#### Texto em estudo

Nunca houve. Essa é a conclusão
da leitura do novo livro de John
Williamson, que há 13 anos usou
essa expressão para descrever um
programa de dez reformas para a
América Latina.
Como toda expressão que pega,
"Consenso de Washington" é usada em qualquer conversa social,
com múltiplos significados. Fica à
escolha do freguês. É muito comum empregá-la como sinônimo
de política "neoliberal", adjetivo
raivoso e carente de conteúdo. Na
prática, serve como um rótulo para qualquer medida de caráter liberalizante, da privatização de
estatais à reforma previdenciária.
Na verdade, o decálogo de Williamson incluía medidas gerais,
como o redirecionamento dos
gastos públicos, a desregulamentação e a austeridade fiscal, que
poderiam ser apoiadas por um
amplo espectro de forças políticas.
Hoje em dia, nem o PT diverge de
proposições desse tipo. Uma comparação fria entre o chamado
Consenso de Washington e a política econômica do governo federal levaria à conclusão de que o
PT no governo está à direita do
Consenso de Washington.
Tampouco há identidade entre
as políticas do FMI e o Consenso
de Washington. A supervalorização do peso, que fazia parte do regime cambial argentino e no qual
o FMI embarcou, não fazia parte
do Consenso de Washington.
A bem da verdade, o remédio
prescrito por Williamson no início dos anos 90 tinha várias contra-indicações. Mas, como sempre, a bula estava escrita com
uma letra minúscula e cheia de
expressões cifradas. O paciente
não teve paciência ou não quis
ler. Um alerta que deveria estar
escrito em vermelho e em letras
garrafais era o perigo da versão
globalizada da doença holandesa
por meio do dólar artificialmente
barato.

#### Linhas fornecidas
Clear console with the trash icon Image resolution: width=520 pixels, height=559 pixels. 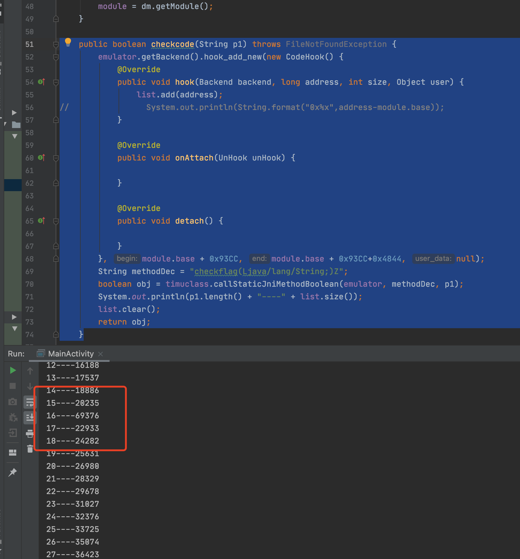click(30, 449)
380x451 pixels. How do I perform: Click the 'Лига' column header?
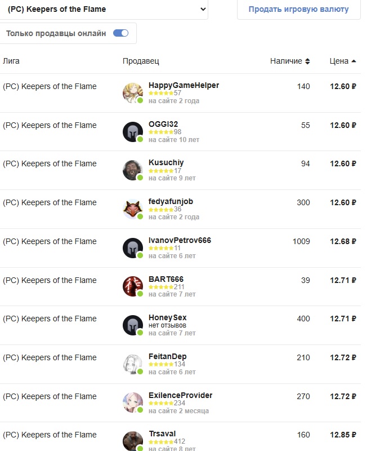click(11, 61)
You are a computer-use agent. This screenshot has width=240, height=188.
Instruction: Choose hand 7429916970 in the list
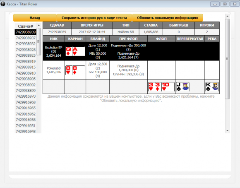pos(26,96)
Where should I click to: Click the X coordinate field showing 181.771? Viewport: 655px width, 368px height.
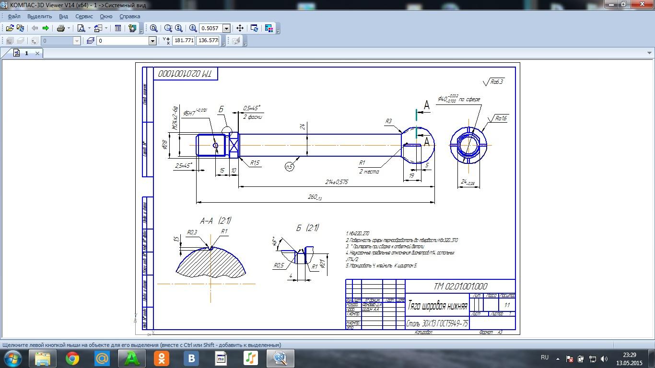coord(184,41)
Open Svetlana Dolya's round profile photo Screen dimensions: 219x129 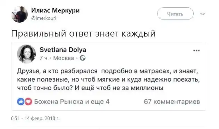click(x=26, y=54)
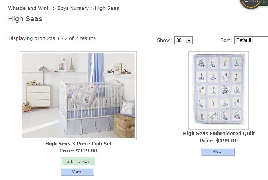Click the 'Show:' label
This screenshot has height=180, width=268.
point(164,40)
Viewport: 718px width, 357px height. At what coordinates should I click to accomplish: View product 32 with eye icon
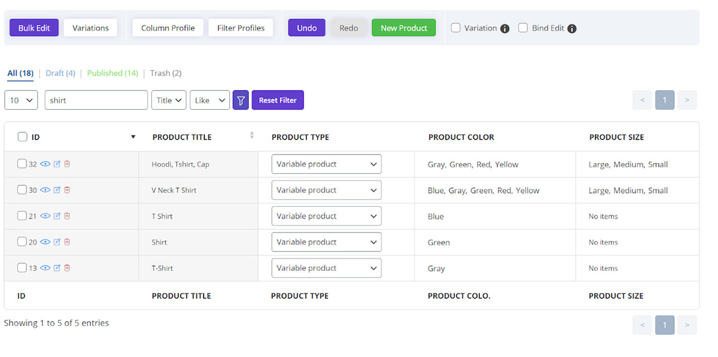pos(45,164)
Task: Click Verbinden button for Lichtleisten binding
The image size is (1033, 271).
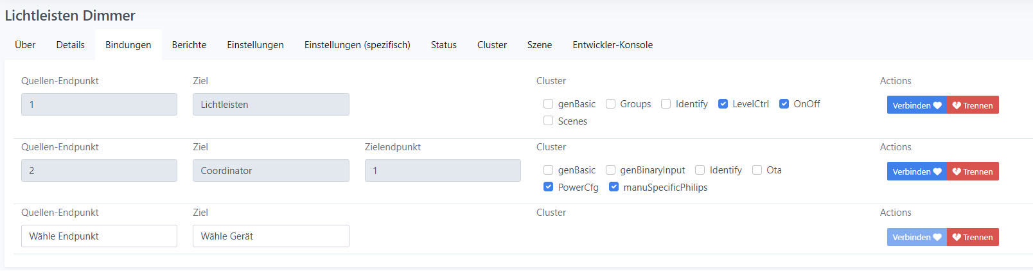Action: [917, 105]
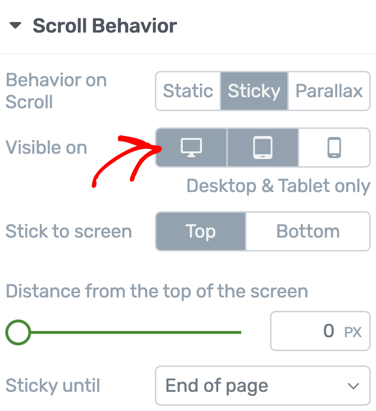The width and height of the screenshot is (376, 411).
Task: Switch scroll behavior to Parallax
Action: (329, 91)
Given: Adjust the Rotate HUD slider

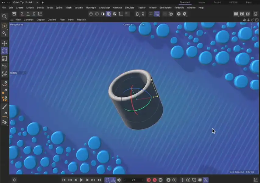Looking at the screenshot, I should (24, 73).
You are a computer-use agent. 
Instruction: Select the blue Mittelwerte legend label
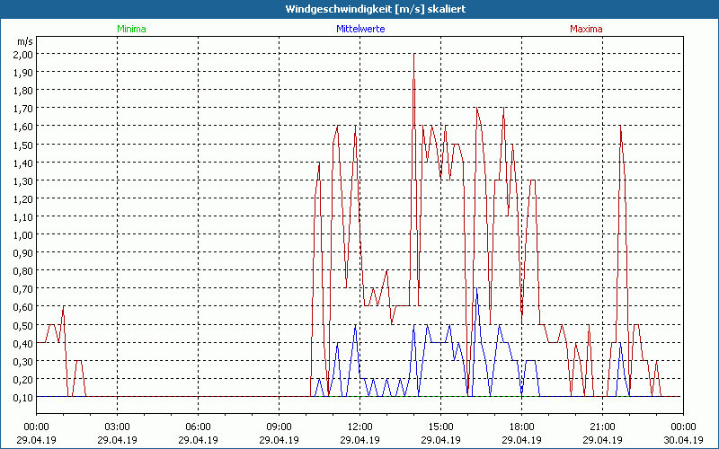coord(360,29)
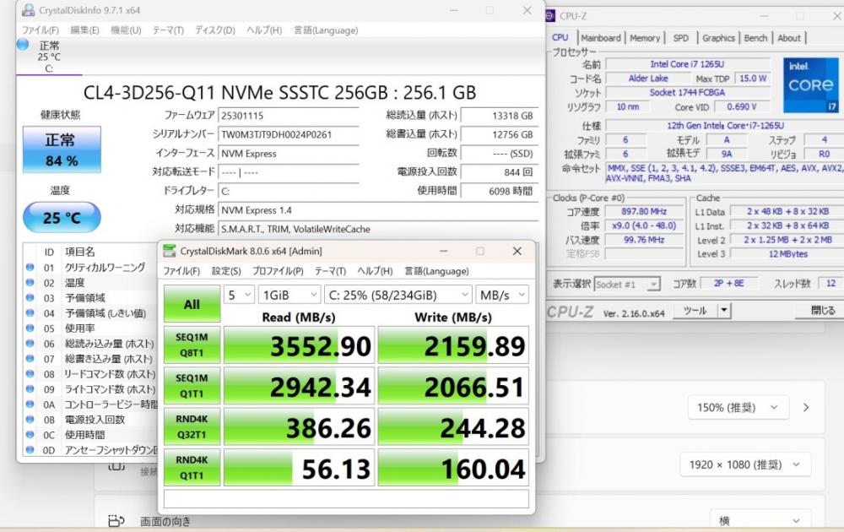The width and height of the screenshot is (844, 532).
Task: Open the test size dropdown showing 1GiB
Action: 289,294
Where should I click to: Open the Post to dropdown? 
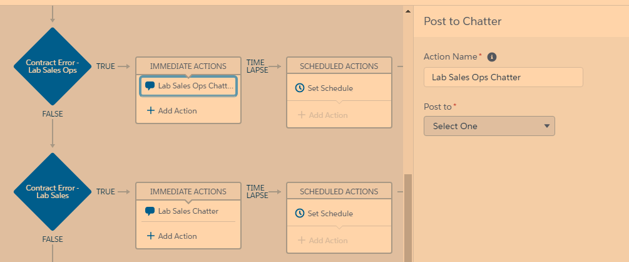pyautogui.click(x=489, y=126)
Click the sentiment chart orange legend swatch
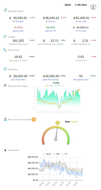Screen dimensions: 101x190 [47, 86]
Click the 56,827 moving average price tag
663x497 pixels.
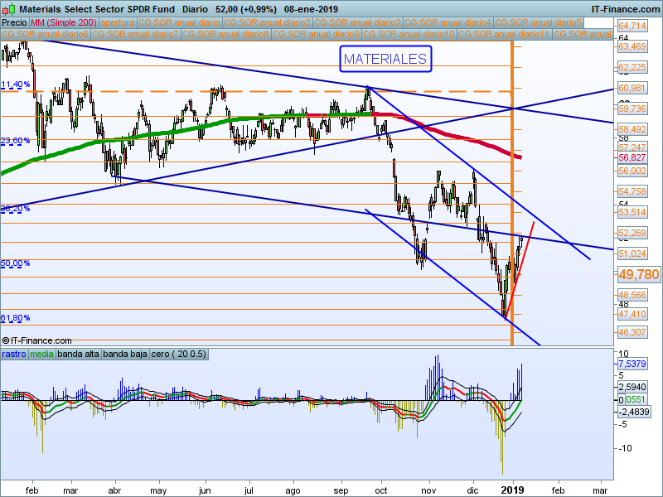pos(632,157)
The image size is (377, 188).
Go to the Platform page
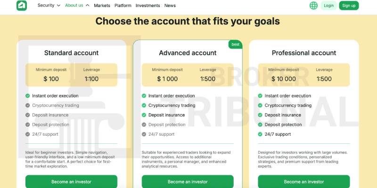point(123,6)
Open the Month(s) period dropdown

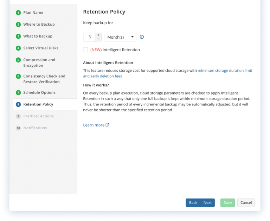point(120,37)
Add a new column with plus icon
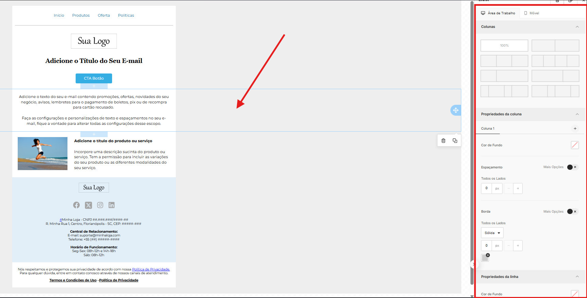 [x=575, y=129]

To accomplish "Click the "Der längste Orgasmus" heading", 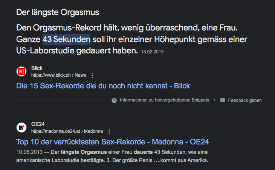I will (x=58, y=12).
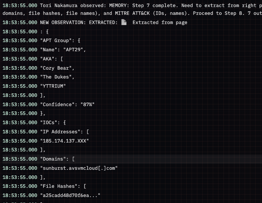Select the "File Hashes" array line

click(62, 186)
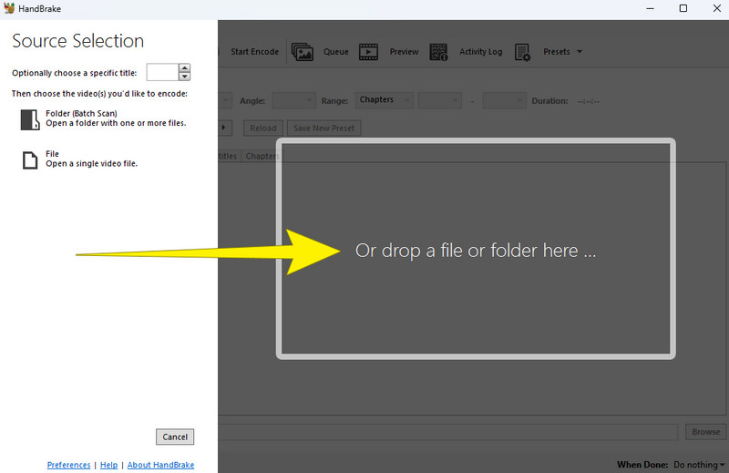This screenshot has width=729, height=473.
Task: Click the Preview filmstrip icon
Action: (369, 52)
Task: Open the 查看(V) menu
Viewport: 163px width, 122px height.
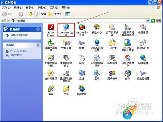Action: click(30, 8)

#### Instruções da tarefa
Reproduza sem nenhuma alteração o trecho do texto sobre o Consenso de Washington que vai de "Nunca houve. Essa" até "à reforma previdenciária.".

#### Solução
Nunca houve. Essa é a conclusão
da leitura do novo livro de John
Williamson, que há 13 anos usou
essa expressão para descrever um
programa de dez reformas para a
América Latina.
Como toda expressão que pega,
"Consenso de Washington" é usada em qualquer conversa social,
com múltiplos significados. Fica à
escolha do freguês. É muito comum empregá-la como sinônimo
de política "neoliberal", adjetivo
raivoso e carente de conteúdo. Na
prática, serve como um rótulo para qualquer medida de caráter liberalizante, da privatização de
estatais à reforma previdenciária.